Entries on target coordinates
========================

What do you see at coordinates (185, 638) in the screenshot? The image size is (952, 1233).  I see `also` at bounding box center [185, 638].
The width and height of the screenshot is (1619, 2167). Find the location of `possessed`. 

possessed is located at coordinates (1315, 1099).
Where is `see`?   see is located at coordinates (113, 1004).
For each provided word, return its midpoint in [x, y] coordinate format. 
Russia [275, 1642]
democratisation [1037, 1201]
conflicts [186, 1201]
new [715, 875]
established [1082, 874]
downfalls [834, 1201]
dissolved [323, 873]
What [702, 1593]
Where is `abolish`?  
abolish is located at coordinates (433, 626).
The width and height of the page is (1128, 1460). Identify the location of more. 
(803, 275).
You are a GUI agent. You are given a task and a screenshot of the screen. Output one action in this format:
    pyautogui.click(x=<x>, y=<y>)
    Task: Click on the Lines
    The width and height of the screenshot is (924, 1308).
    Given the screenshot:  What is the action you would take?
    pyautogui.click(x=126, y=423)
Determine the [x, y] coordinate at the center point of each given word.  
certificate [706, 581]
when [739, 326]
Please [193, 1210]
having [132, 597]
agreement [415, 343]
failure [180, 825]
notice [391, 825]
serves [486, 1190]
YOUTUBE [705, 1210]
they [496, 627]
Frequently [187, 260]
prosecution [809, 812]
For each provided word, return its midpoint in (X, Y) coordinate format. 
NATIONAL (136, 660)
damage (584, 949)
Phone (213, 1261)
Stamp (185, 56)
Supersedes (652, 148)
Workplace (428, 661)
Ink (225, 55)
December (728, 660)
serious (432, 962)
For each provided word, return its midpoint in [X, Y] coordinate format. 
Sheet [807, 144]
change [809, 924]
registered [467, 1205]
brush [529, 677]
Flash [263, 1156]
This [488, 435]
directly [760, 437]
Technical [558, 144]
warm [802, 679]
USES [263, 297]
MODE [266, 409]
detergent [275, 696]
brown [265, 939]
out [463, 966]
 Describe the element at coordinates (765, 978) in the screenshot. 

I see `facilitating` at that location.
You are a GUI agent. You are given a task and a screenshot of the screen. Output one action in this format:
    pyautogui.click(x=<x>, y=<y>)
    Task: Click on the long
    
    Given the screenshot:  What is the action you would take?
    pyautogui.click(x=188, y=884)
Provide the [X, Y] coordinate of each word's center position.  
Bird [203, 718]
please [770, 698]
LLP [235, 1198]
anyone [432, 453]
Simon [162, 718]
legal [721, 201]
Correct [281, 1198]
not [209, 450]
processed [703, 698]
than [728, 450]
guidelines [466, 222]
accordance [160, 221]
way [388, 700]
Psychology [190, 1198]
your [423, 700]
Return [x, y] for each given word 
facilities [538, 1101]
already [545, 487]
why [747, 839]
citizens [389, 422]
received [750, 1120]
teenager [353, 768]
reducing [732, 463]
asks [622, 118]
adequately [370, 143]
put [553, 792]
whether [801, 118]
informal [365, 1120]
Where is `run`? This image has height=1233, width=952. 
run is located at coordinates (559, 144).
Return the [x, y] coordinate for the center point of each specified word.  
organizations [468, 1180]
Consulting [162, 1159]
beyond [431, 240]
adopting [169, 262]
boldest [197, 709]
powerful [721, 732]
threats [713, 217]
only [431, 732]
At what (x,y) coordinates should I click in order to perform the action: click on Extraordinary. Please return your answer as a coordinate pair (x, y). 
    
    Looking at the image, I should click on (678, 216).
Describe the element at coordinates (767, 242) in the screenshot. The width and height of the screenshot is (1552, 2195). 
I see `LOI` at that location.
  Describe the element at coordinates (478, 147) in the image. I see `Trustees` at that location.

========================

__SET PROBLEM__
Copy every one of the records above word for word, including the answers.

__ANSWER BELOW__
What do you see at coordinates (185, 638) in the screenshot? The image size is (952, 1233).  I see `also` at bounding box center [185, 638].
The width and height of the screenshot is (1619, 2167). Find the location of `possessed`. 

possessed is located at coordinates (1315, 1099).
Where is `see`?   see is located at coordinates (113, 1004).
For each provided word, return its midpoint in [x, y] coordinate format. 
Russia [275, 1642]
democratisation [1037, 1201]
conflicts [186, 1201]
new [715, 875]
established [1082, 874]
downfalls [834, 1201]
dissolved [323, 873]
What [702, 1593]
Where is `abolish`?  
abolish is located at coordinates (433, 626).
The width and height of the page is (1128, 1460). Identify the location of more. 
(803, 275).
You are a GUI agent. You are given a task and a screenshot of the screen. Output one action in this format:
    pyautogui.click(x=<x>, y=<y>)
    Task: Click on the Lines
    The width and height of the screenshot is (924, 1308).
    Given the screenshot:  What is the action you would take?
    pyautogui.click(x=126, y=423)
Determine the [x, y] coordinate at the center point of each given word.  
certificate [706, 581]
when [739, 326]
Please [193, 1210]
having [132, 597]
agreement [415, 343]
failure [180, 825]
notice [391, 825]
serves [486, 1190]
YOUTUBE [705, 1210]
they [496, 627]
Frequently [187, 260]
prosecution [809, 812]
For each provided word, return its midpoint in (X, Y) coordinate format. 
NATIONAL (136, 660)
damage (584, 949)
Phone (213, 1261)
Stamp (185, 56)
Supersedes (652, 148)
Workplace (428, 661)
Ink (225, 55)
December (728, 660)
serious (432, 962)
For each provided word, return its midpoint in [X, Y] coordinate format. 
Sheet [807, 144]
change [809, 924]
registered [467, 1205]
brush [529, 677]
Flash [263, 1156]
This [488, 435]
directly [760, 437]
Technical [558, 144]
warm [802, 679]
USES [263, 297]
MODE [266, 409]
detergent [275, 696]
brown [265, 939]
out [463, 966]
 Describe the element at coordinates (765, 978) in the screenshot. 

I see `facilitating` at that location.
You are a GUI agent. You are given a task and a screenshot of the screen. Output one action in this format:
    pyautogui.click(x=<x>, y=<y>)
    Task: Click on the long
    
    Given the screenshot:  What is the action you would take?
    pyautogui.click(x=188, y=884)
Provide the [X, Y] coordinate of each word's center position.  
Bird [203, 718]
please [770, 698]
LLP [235, 1198]
anyone [432, 453]
Simon [162, 718]
legal [721, 201]
Correct [281, 1198]
not [209, 450]
processed [703, 698]
than [728, 450]
guidelines [466, 222]
accordance [160, 221]
way [388, 700]
Psychology [190, 1198]
your [423, 700]
Return [x, y] for each given word 
facilities [538, 1101]
already [545, 487]
why [747, 839]
citizens [389, 422]
received [750, 1120]
teenager [353, 768]
reducing [732, 463]
asks [622, 118]
adequately [370, 143]
put [553, 792]
whether [801, 118]
informal [365, 1120]
Where is `run`? This image has height=1233, width=952. 
run is located at coordinates (559, 144).
Return the [x, y] coordinate for the center point of each specified word.  
organizations [468, 1180]
Consulting [162, 1159]
beyond [431, 240]
adopting [169, 262]
boldest [197, 709]
powerful [721, 732]
threats [713, 217]
only [431, 732]
At what (x,y) coordinates should I click in order to perform the action: click on Extraordinary. Please return your answer as a coordinate pair (x, y). 
    
    Looking at the image, I should click on (678, 216).
Describe the element at coordinates (767, 242) in the screenshot. The width and height of the screenshot is (1552, 2195). 
I see `LOI` at that location.
  Describe the element at coordinates (478, 147) in the image. I see `Trustees` at that location.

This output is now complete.